What you return must match the data below exactly, minus any pictures.

====

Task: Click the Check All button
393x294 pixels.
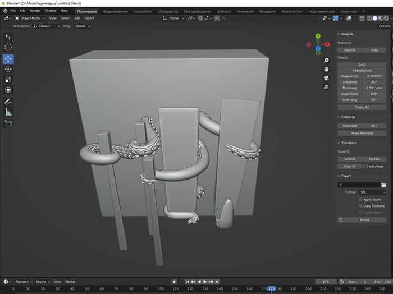Action: [362, 107]
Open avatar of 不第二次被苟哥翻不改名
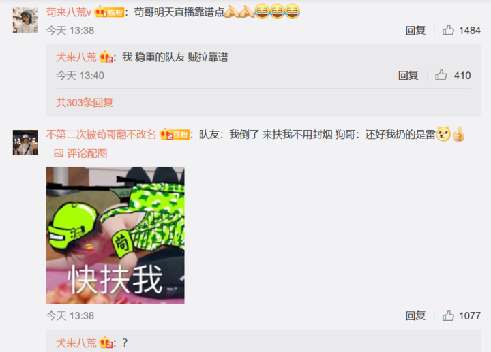491x352 pixels. (25, 142)
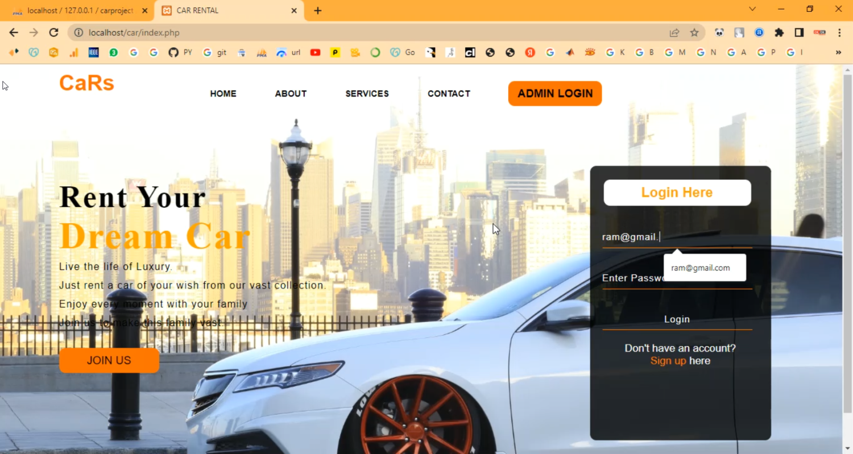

====

_Written response_:
Task: Click the Check All button
393x294 pixels.
Action: [362, 107]
Open avatar of 不第二次被苟哥翻不改名
491x352 pixels. (25, 142)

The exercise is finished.